▸ **What to work on**
All entries that follow are to be written out verbatim.

Stored dataset items
•••••

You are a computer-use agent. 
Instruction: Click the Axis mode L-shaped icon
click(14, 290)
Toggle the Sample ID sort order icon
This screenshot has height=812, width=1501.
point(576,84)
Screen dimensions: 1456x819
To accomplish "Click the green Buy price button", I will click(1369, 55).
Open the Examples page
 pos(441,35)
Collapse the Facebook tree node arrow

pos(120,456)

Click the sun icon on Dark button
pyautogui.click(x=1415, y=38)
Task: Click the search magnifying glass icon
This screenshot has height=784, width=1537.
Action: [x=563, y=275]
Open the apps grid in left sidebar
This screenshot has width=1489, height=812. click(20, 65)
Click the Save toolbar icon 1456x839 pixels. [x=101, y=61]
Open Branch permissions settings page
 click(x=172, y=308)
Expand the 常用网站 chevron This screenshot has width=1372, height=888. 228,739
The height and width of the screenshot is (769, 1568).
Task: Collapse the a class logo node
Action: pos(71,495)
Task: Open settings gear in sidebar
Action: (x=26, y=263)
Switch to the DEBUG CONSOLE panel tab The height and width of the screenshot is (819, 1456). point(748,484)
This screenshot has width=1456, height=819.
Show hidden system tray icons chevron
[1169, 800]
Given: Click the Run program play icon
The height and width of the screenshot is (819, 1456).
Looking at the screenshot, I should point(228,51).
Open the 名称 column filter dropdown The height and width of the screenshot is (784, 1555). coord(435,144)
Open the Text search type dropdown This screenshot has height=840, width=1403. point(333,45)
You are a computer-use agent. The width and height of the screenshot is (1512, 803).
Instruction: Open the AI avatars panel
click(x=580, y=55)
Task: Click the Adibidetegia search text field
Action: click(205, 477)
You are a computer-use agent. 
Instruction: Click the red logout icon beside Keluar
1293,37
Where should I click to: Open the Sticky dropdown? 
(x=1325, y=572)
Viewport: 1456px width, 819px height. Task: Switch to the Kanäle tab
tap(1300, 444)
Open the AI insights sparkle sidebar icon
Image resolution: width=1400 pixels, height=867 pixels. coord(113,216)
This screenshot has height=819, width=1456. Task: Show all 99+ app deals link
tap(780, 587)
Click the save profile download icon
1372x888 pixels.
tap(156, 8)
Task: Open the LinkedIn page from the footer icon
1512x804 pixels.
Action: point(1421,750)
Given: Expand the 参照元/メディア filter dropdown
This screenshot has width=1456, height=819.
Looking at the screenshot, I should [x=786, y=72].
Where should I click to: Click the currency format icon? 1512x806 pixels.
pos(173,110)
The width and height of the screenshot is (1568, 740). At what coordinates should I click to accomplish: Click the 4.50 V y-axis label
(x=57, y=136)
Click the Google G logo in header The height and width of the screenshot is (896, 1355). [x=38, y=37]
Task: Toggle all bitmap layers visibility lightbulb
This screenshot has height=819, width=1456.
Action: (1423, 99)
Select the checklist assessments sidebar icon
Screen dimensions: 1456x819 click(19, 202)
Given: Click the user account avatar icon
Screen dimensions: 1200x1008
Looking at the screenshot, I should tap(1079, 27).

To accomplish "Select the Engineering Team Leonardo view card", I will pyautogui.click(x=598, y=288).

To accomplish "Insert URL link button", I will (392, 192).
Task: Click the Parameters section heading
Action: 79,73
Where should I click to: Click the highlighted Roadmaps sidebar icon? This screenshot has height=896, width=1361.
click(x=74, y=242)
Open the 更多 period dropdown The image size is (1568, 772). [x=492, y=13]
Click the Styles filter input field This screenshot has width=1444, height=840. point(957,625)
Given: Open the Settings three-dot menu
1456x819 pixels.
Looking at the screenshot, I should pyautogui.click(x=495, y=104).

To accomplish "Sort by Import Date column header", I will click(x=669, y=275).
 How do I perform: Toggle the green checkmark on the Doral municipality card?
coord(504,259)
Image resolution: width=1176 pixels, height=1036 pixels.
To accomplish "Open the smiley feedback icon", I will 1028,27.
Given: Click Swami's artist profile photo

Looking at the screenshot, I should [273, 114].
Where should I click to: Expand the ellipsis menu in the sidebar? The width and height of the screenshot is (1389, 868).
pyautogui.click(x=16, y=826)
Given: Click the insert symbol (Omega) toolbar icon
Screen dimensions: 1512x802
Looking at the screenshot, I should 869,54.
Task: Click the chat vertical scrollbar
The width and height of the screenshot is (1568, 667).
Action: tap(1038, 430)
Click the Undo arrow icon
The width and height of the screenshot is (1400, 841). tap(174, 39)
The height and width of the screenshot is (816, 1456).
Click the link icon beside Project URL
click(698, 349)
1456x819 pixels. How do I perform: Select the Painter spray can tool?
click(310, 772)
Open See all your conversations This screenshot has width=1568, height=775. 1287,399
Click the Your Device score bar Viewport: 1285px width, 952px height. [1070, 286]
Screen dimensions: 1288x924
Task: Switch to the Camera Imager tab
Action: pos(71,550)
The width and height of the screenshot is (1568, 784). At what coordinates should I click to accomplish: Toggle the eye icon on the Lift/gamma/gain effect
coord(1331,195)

•••••

▸ **Solution to this problem**
You are a computer-use agent. 
Instruction: Click the Axis mode L-shaped icon
click(14, 290)
Toggle the Sample ID sort order icon
This screenshot has height=812, width=1501.
point(576,84)
Screen dimensions: 1456x819
To accomplish "Click the green Buy price button", I will click(1369, 55).
Open the Examples page
 pos(441,35)
Collapse the Facebook tree node arrow

pos(120,456)

Click the sun icon on Dark button
pyautogui.click(x=1415, y=38)
Task: Click the search magnifying glass icon
This screenshot has height=784, width=1537.
Action: [x=563, y=275]
Open the apps grid in left sidebar
This screenshot has width=1489, height=812. click(20, 65)
Click the Save toolbar icon 1456x839 pixels. [x=101, y=61]
Open Branch permissions settings page
 click(x=172, y=308)
Expand the 常用网站 chevron This screenshot has width=1372, height=888. 228,739
The height and width of the screenshot is (769, 1568).
Task: Collapse the a class logo node
Action: pos(71,495)
Task: Open settings gear in sidebar
Action: (x=26, y=263)
Switch to the DEBUG CONSOLE panel tab The height and width of the screenshot is (819, 1456). point(748,484)
This screenshot has width=1456, height=819.
Show hidden system tray icons chevron
[1169, 800]
Given: Click the Run program play icon
The height and width of the screenshot is (819, 1456).
Looking at the screenshot, I should point(228,51).
Open the 名称 column filter dropdown The height and width of the screenshot is (784, 1555). coord(435,144)
Open the Text search type dropdown This screenshot has height=840, width=1403. point(333,45)
You are a computer-use agent. The width and height of the screenshot is (1512, 803).
Instruction: Open the AI avatars panel
click(x=580, y=55)
Task: Click the Adibidetegia search text field
Action: click(205, 477)
You are a computer-use agent. 
Instruction: Click the red logout icon beside Keluar
1293,37
Where should I click to: Open the Sticky dropdown? 
(x=1325, y=572)
Viewport: 1456px width, 819px height. Task: Switch to the Kanäle tab
tap(1300, 444)
Open the AI insights sparkle sidebar icon
Image resolution: width=1400 pixels, height=867 pixels. coord(113,216)
This screenshot has height=819, width=1456. Task: Show all 99+ app deals link
tap(780, 587)
Click the save profile download icon
1372x888 pixels.
tap(156, 8)
Task: Open the LinkedIn page from the footer icon
1512x804 pixels.
Action: point(1421,750)
Given: Expand the 参照元/メディア filter dropdown
This screenshot has width=1456, height=819.
Looking at the screenshot, I should [x=786, y=72].
Where should I click to: Click the currency format icon? 1512x806 pixels.
pos(173,110)
The width and height of the screenshot is (1568, 740). At what coordinates should I click to accomplish: Click the 4.50 V y-axis label
(x=57, y=136)
Click the Google G logo in header The height and width of the screenshot is (896, 1355). [x=38, y=37]
Task: Toggle all bitmap layers visibility lightbulb
This screenshot has height=819, width=1456.
Action: (1423, 99)
Select the checklist assessments sidebar icon
Screen dimensions: 1456x819 click(19, 202)
Given: Click the user account avatar icon
Screen dimensions: 1200x1008
Looking at the screenshot, I should tap(1079, 27).

To accomplish "Select the Engineering Team Leonardo view card", I will pyautogui.click(x=598, y=288).

To accomplish "Insert URL link button", I will (392, 192).
Task: Click the Parameters section heading
Action: 79,73
Where should I click to: Click the highlighted Roadmaps sidebar icon? This screenshot has height=896, width=1361.
click(x=74, y=242)
Open the 更多 period dropdown The image size is (1568, 772). [x=492, y=13]
Click the Styles filter input field This screenshot has width=1444, height=840. point(957,625)
Given: Open the Settings three-dot menu
1456x819 pixels.
Looking at the screenshot, I should pyautogui.click(x=495, y=104).

To accomplish "Sort by Import Date column header", I will click(x=669, y=275).
 How do I perform: Toggle the green checkmark on the Doral municipality card?
coord(504,259)
Image resolution: width=1176 pixels, height=1036 pixels.
To accomplish "Open the smiley feedback icon", I will 1028,27.
Given: Click Swami's artist profile photo

Looking at the screenshot, I should [273, 114].
Where should I click to: Expand the ellipsis menu in the sidebar? The width and height of the screenshot is (1389, 868).
pyautogui.click(x=16, y=826)
Given: Click the insert symbol (Omega) toolbar icon
Screen dimensions: 1512x802
Looking at the screenshot, I should 869,54.
Task: Click the chat vertical scrollbar
The width and height of the screenshot is (1568, 667).
Action: tap(1038, 430)
Click the Undo arrow icon
The width and height of the screenshot is (1400, 841). tap(174, 39)
The height and width of the screenshot is (816, 1456).
Click the link icon beside Project URL
click(698, 349)
1456x819 pixels. How do I perform: Select the Painter spray can tool?
click(310, 772)
Open See all your conversations This screenshot has width=1568, height=775. 1287,399
Click the Your Device score bar Viewport: 1285px width, 952px height. [1070, 286]
Screen dimensions: 1288x924
Task: Switch to the Camera Imager tab
Action: pos(71,550)
The width and height of the screenshot is (1568, 784). At what coordinates should I click to accomplish: Toggle the eye icon on the Lift/gamma/gain effect
coord(1331,195)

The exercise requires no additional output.